SET PROBLEM ::
Swap "sidebar" for "side panel" in the lines from the one holding "Where should I click to: Click the clan" through the one holding "Screen dimensions: 1040x2299 coord(370,161)", inclusive, and return only those lines with everything else unchanged.

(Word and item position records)
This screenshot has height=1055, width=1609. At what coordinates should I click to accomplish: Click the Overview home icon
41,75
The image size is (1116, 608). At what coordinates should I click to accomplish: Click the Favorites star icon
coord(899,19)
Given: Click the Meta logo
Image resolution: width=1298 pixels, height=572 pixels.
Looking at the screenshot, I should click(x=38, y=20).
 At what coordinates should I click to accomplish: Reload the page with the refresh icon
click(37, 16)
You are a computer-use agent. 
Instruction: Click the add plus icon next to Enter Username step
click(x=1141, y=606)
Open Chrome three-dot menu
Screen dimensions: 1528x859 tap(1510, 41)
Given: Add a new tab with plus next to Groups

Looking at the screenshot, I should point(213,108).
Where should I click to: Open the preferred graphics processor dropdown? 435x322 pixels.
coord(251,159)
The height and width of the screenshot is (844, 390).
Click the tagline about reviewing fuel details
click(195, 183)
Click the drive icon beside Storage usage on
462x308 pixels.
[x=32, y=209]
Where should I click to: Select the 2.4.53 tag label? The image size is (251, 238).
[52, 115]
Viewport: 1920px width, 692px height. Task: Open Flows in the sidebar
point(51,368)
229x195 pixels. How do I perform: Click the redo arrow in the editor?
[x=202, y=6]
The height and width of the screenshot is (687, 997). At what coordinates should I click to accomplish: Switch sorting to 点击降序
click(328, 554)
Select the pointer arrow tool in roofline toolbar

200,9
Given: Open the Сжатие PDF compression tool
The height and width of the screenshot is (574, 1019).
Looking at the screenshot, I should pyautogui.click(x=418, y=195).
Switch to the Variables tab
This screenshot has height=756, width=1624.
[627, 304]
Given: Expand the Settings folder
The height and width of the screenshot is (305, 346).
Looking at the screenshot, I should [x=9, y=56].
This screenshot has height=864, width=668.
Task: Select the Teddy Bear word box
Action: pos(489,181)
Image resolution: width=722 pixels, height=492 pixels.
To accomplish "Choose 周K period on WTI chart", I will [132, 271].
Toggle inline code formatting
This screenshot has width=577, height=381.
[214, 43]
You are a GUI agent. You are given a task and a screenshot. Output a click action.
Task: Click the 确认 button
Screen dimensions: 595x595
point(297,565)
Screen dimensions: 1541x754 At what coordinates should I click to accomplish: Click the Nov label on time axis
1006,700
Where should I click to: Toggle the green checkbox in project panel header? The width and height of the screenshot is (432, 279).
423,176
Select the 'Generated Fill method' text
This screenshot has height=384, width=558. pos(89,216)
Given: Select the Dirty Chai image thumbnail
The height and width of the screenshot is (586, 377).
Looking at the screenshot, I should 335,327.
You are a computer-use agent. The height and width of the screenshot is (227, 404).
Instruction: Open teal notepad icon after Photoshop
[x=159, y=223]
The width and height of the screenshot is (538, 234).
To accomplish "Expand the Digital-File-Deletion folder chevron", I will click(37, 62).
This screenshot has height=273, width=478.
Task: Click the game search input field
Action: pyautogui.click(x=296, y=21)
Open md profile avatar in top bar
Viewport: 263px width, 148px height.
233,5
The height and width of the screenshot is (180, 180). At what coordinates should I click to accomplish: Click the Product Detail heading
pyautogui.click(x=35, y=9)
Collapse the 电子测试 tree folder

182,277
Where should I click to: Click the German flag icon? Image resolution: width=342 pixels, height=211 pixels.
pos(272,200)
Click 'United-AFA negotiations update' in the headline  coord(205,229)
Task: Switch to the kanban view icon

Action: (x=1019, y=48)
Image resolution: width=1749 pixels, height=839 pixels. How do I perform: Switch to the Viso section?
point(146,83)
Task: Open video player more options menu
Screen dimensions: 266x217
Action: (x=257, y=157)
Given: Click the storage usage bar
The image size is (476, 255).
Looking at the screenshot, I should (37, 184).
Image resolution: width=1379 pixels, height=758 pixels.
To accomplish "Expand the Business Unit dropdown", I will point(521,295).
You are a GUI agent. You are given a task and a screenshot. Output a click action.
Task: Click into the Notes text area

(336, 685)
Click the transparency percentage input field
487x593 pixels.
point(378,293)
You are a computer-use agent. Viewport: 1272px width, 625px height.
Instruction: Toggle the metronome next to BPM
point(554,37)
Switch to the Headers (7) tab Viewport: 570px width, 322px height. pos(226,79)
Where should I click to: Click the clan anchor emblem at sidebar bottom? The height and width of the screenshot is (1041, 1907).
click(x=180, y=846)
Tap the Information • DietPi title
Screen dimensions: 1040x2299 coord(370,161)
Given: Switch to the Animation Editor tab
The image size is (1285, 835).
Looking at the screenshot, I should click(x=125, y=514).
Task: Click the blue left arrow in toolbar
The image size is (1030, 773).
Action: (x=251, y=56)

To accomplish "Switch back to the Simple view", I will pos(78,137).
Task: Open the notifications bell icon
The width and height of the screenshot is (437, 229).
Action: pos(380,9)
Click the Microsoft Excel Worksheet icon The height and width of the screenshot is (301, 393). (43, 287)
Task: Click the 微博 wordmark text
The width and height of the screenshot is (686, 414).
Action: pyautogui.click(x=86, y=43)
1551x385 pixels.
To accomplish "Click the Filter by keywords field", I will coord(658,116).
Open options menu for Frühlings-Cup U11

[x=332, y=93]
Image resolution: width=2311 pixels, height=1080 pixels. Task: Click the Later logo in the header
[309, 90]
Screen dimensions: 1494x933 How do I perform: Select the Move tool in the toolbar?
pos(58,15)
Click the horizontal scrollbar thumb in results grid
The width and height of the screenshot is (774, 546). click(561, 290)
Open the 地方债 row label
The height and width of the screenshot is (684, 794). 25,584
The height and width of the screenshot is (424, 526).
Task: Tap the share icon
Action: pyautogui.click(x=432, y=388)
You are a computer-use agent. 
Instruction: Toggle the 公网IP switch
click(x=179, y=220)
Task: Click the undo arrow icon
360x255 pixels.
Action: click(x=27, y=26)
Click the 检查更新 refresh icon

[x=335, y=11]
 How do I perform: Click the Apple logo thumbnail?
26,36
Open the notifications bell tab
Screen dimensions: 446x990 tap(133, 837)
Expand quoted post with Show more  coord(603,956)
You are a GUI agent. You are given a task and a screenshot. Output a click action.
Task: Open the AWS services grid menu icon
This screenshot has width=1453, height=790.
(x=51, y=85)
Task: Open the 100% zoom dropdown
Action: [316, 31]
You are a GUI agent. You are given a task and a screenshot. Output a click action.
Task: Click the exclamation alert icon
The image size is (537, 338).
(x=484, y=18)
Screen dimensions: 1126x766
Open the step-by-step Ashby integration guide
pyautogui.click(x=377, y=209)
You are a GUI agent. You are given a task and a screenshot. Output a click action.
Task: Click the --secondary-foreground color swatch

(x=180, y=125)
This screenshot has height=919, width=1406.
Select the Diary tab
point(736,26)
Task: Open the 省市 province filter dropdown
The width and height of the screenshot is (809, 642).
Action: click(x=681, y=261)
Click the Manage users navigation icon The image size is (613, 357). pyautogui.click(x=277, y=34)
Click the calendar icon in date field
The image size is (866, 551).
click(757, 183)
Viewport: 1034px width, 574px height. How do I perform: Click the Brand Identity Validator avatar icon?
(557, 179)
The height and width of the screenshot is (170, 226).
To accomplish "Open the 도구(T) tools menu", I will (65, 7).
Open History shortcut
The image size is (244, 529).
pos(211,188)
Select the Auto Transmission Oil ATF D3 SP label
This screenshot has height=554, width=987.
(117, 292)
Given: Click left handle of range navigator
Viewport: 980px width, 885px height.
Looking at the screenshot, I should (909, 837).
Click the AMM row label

RESPONSE ::
Where should I click to: Click the clan anchor emblem at side panel bottom? The height and width of the screenshot is (1041, 1907).
click(x=180, y=846)
Tap the Information • DietPi title
Screen dimensions: 1040x2299 coord(370,161)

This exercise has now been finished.